Ruggles of Red Gap (Leo McCarey, 1935) vu par David Lance Goines, affichiste et imprimeur américain qui revisite les classiques du cinéma, près de trente ans avant l’apparition des fanarts éditées par Mondo. Cette affichette sérigraphiée à 250 exemplaires a été conçue pour la Pacific Film Archive, à l’occasion de la programmation en 1972 du film de Leo McCarey.
Considéré comme le premier chef-d’œuvre personnel du cinéaste, L’Extravagant Mr Ruggles est une comédie sociale, tendance populiste, aux accents burlesques, romantiques et émouvants qui tire les larmes sur fond de For He’s a Jolly Good Fellow.
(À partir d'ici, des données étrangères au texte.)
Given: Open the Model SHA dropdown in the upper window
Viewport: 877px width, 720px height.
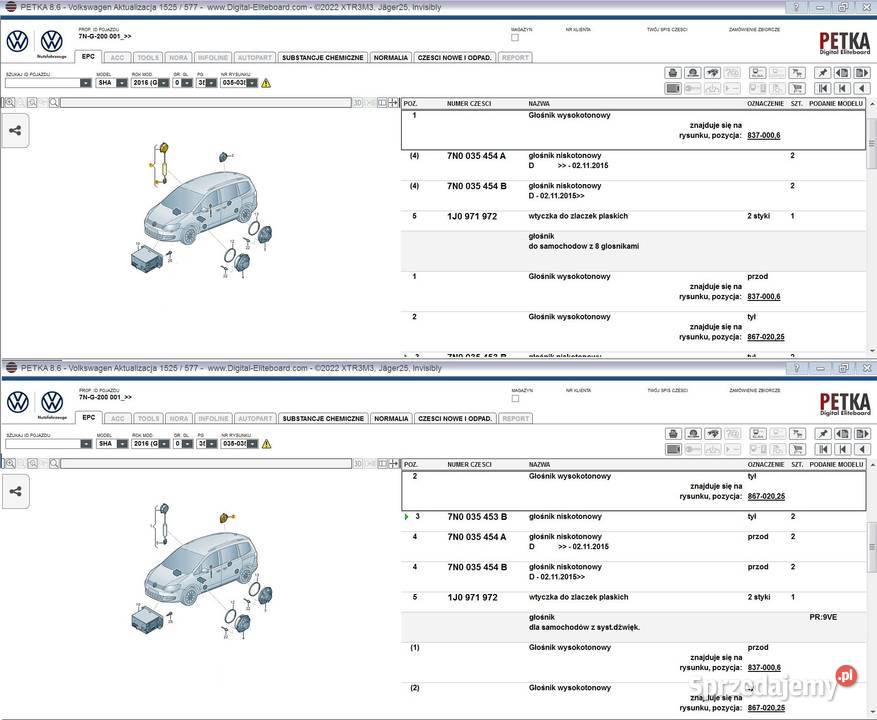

Et David Lance Goines n’est pas le dernier à le dire : « ce film me fait toujours pleurer. »
Charles Laughton a personnellement choisi Leo McCarey, déjà reconnu comme un maître du genre, pour le diriger dans son premier rôle comique. Il incarne Marmaduke Ruggles, majordome britannique de père en fils que son patron vient de « perdre » au poker. Forcé de quitter la mère-patrie pour le pays de l’esclavage, ce spécimen distingué de la vieille Europe se retrouve dans un trou perdu de l’Ouest américain, chez des parvenus aux manières de cowboy…
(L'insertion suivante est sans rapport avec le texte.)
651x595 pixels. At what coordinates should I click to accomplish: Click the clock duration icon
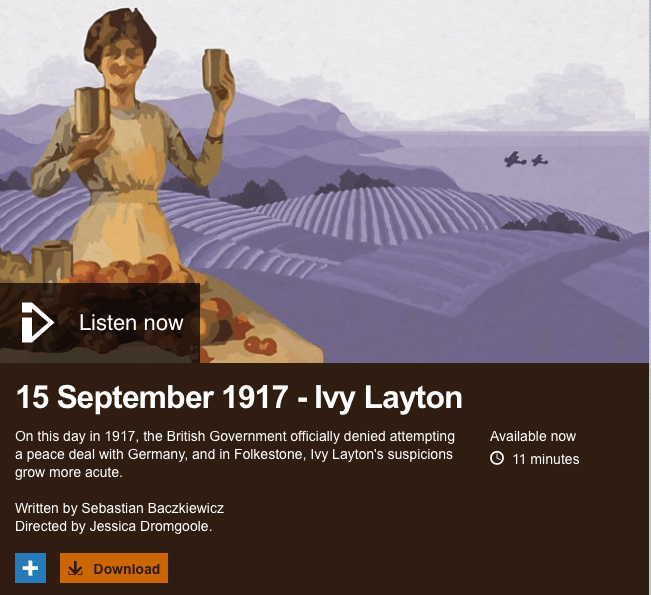497,458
Goines se concentre sur le personnage principal évoqué dans le titre – titre toujours indissociable de l’illustration dans ses travaux où s’affirment une maîtrise exceptionnelle de la calligraphie et un grand soin pour la typographie, souvent inspirée par l’Art nouveau et l’Art déco. Un visuel unique qui cristallise l’idée du film, caractéristique de l’esthétique minimaliste et efficace de l’artiste. Profil taillé dans l’Union Flag, figurant le lien entre le citoyen et sa nation, Ruggles découvre bouche bée qu’il peut changer son sort au royaume de la libre entreprise et devenir quelqu’un à Red Gap. Une nuée de colombes vient se fondre dans les rangées incomplètes de la bannière étoilée, sorties de son chapeau melon, comme par magie, et non sans rappeler que les héros ordinaires de McCarey se retrouvent souvent dans les situations les plus fantastiques. Coloris des drapeaux oblige, l’affiche tranche avec l’habituelle palette en demi-teinte de l’auteur, mais reste dans la lignée de son style, tout en aplats de couleurs avec des encres toujours élaborées par ses soins.
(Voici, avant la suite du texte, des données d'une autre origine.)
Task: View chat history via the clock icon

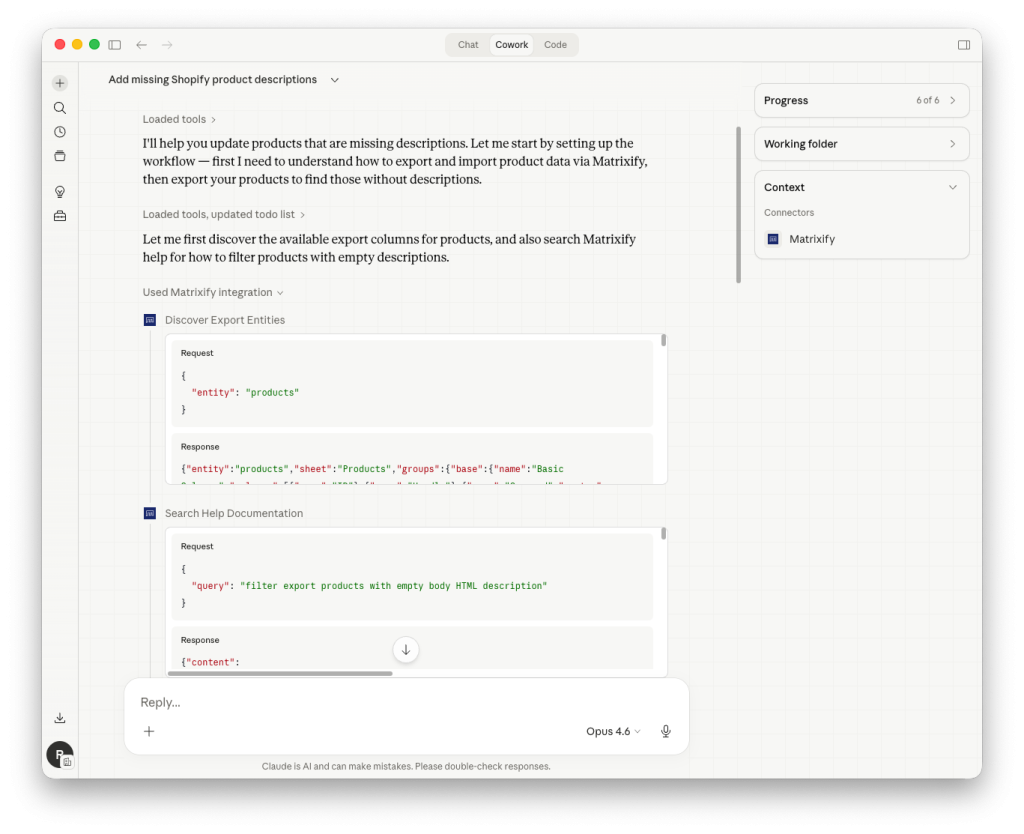Action: point(60,131)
C’est la 20ème affiche de David Lance Goines, et la première sur laquelle il décide d’apposer sa signature.
La Cinémathèque française conserve plusieurs de ses affiches pour la Pacific Film Archive : Le Mécano de la « General » (Clyde Bruckman, Buster Keaton, 1926), L’Ange Bleu (Josef von Sternberg, 1929), Les Dieux du stade (Leni Riefenstahl, 1938), Chronique d’Anna Magdalena Bach (Danièle Huillet, Jean-Marie Straub, 1967) et Marius (Alexander Korda, 1931)…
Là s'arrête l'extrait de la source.